Comment je vis ma foi

La manière dont je vis ma foi se voit dans les détails. En fait, certains de mes collègues sont choqués quand ils apprennent que je suis mormon. Oui, les Mormons ECOUTE DE LA MUSIQUE ! Ma religion ne se voit pas comme un nez au milieu de la figure. Je ne la cache pas non plus. C’est faire ma prière, et pas seulement quand j’ai besoin de quelque chose. Être mormon ne signifie rien si je n’ai pas de relation avec mon Père céleste. C’est le cœur même de ma foi, et pour moi le meilleur moyen est de parler avec lui. Cet été j’essaie un nouveau truc : dans mes prières du soir, je me concentre uniquement sur les choses pour lesquelles je suis reconnaissant, je ne demande rien.
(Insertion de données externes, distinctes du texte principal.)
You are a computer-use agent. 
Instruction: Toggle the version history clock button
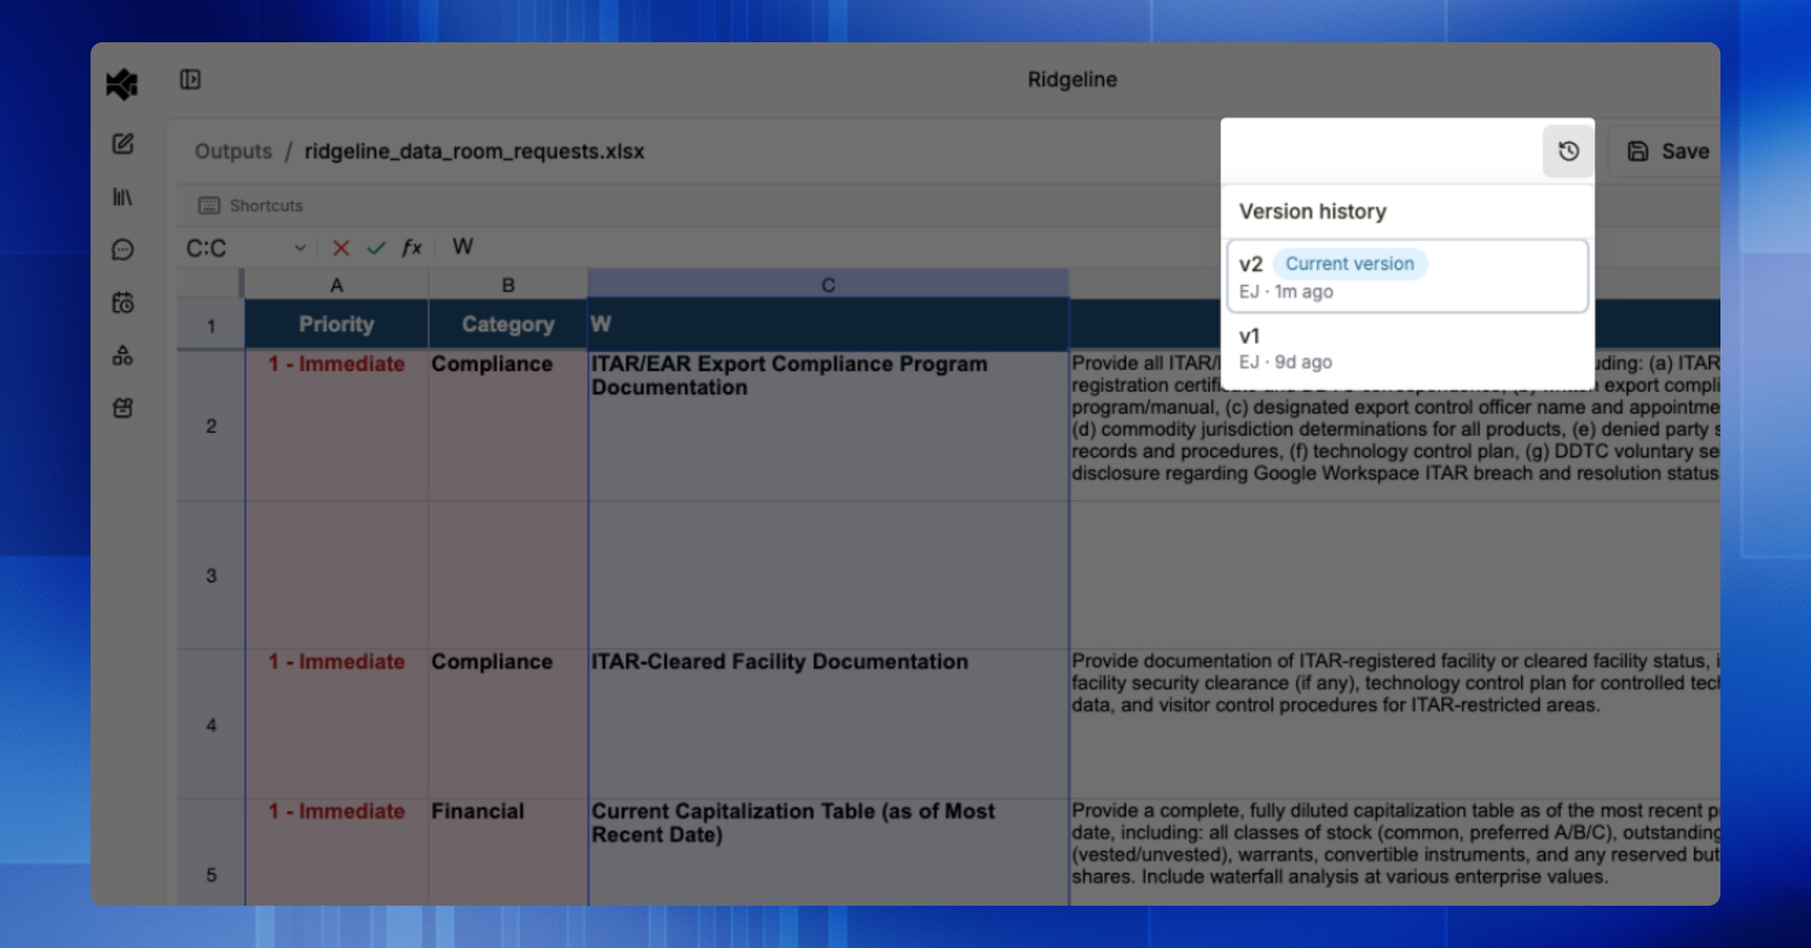coord(1568,151)
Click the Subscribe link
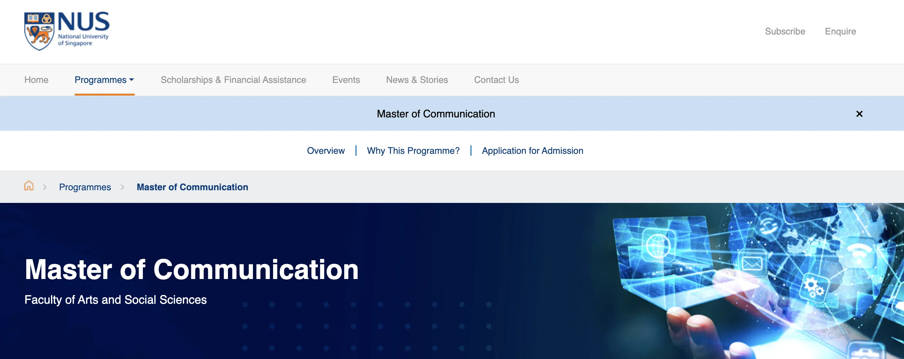The height and width of the screenshot is (359, 904). (785, 31)
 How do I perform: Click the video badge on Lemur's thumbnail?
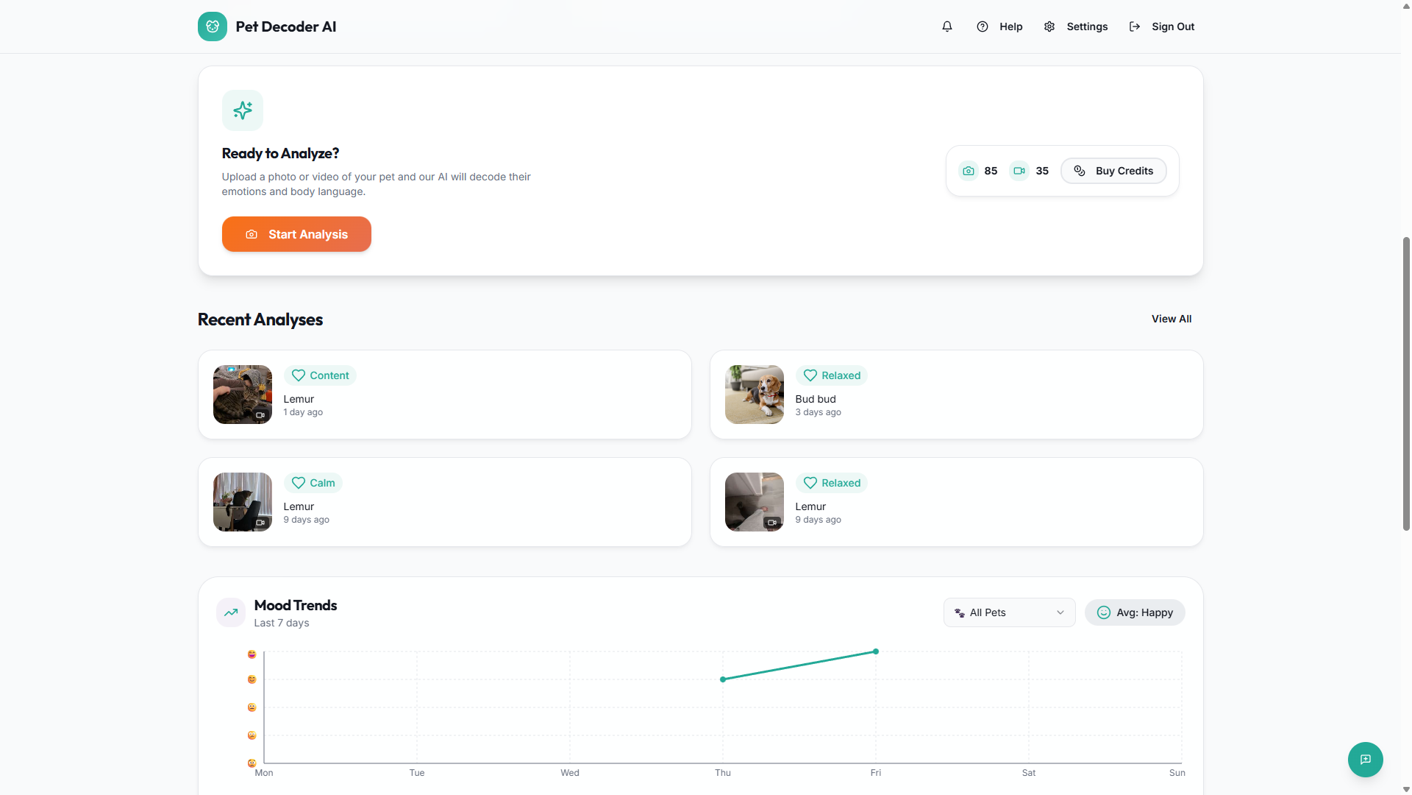coord(261,416)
Cela m’aide à trouver les bénédictions de la journée et tout ce que j’ai reçu. Ensuite, le matin et tout au long de la journée, je fais mes demandes. Jusque-là, ça me plaît. L’autre détail essentiel pour moi est de prendre le temps d’étudier chaque jour les Écritures. Il se passe quelque chose de puissant et inexplicable quand je lis le Livre de Mormon et la Bible, qui affecte instantanément mon humeur, qui adoucit les zones dures et met les choses en perspective. Les Écritures et la prière, voilà les fondements de ma foi. Ils me mettent « dans l’ambiance » et tout part de là.